TEXT PASSAGE:
BEGIN

I have been collecting a few advanced tidbits about semi-additive measures over the last few months, and it's time to share them.
Role-Playing Time Dimensions
Semi-additive aggregation functions like LastNonEmpty work just like Sum on all dimensions except for the Time dimension. How does it determine which is "the Time dimension"? It looks for the dimension marked Type=Time:
But what happens when, like most cubes, you have multiple role-playing versions of that dimension in your cube? Which does it choose? Flip to the Dimension Usage tab in BIDS. For the column representing that measure group with the semi-additive measure, find the role-playing date dimensions. I've circled them in green below. Then find the topmost one that's connected to the measure group. I've circled that in orange below. That's the semi-additive dimension for this measure group. A LastNonEmpty measure in this measure group will look for the most recent day with data in that Date dimension.
If you discover that the wrong dimension is the semi-additive dimension, it's very easy to fix. You just need to make the correct dimension the topmost connected role-playing date dimension by reordering the cube dimensions. To reorder the cube dimensions, flip to the Cube Structure tab, look at the list of cube dimensions in the bottom left, then drag and drop them into the correct order, similar to the following:
I suggest you arrange the cube so that the semi-additive dimension be the same for every measure group. This is probably a topic for a post another time, but I'm a big proponent for having a dimension simply called Date which is connected to every single measure group as the most common meaning of date. This dimension should be the semi-additive dimension.

END

GIVEN EXERCISE A: According to the text about semi-additive measures, how does a semi-additive aggregation function identify the Time dimension?
GIVEN EXERCISE B: Render this sentence from the semi-additive measures text in Spanish: "If you discover that the wrong dimension is the semi-additive dimension, it's very easy to fix."
GIVEN EXERCISE C: Reproduce word for word the part of the text about semi-additive measures between "If you discover" and "the semi-additive dimension.", inclusive.
The material that follows is separate from the text about semi-additive measures.

ENTRIES SUPPLIED:
BEGIN

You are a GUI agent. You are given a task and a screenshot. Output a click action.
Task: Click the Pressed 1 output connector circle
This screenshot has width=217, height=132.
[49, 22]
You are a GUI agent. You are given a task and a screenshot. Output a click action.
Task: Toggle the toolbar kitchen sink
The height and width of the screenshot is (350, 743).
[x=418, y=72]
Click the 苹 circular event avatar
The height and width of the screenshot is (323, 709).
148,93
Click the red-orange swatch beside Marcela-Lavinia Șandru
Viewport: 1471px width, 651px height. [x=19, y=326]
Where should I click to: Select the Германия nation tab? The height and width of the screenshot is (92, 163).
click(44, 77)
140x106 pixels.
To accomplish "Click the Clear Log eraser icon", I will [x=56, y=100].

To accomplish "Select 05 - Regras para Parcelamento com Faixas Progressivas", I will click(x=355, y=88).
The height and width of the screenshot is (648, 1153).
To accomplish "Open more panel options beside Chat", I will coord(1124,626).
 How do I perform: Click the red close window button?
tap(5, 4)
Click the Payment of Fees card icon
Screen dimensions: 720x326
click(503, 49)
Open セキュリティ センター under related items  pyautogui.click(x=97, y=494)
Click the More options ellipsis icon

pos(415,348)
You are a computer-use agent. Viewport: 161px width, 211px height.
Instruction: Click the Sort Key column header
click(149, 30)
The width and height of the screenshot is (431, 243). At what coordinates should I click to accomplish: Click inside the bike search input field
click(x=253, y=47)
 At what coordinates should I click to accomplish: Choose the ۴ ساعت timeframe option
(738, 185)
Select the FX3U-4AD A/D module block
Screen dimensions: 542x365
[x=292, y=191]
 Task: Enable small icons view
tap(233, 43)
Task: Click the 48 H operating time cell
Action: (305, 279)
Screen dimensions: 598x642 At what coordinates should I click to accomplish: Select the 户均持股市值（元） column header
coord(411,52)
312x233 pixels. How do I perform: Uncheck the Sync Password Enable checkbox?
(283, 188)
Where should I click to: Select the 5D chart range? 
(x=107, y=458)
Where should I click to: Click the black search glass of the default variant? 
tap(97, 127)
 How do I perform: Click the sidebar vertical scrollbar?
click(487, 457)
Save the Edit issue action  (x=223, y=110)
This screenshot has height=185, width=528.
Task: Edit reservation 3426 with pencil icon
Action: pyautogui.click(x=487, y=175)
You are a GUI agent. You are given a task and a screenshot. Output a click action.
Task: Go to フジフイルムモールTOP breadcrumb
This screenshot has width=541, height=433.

END

WORKED SOLUTION A: It looks for the dimension marked Type=Time.

WORKED SOLUTION B: Si descubre que la dimensión incorrecta es la dimensión semiaditiva, es muy fácil de corregir.

WORKED SOLUTION C:
If you discover that the wrong dimension is the semi-additive dimension, it's very easy to fix. You just need to make the correct dimension the topmost connected role-playing date dimension by reordering the cube dimensions. To reorder the cube dimensions, flip to the Cube Structure tab, look at the list of cube dimensions in the bottom left, then drag and drop them into the correct order, similar to the following:
I suggest you arrange the cube so that the semi-additive dimension be the same for every measure group. This is probably a topic for a post another time, but I'm a big proponent for having a dimension simply called Date which is connected to every single measure group as the most common meaning of date. This dimension should be the semi-additive dimension.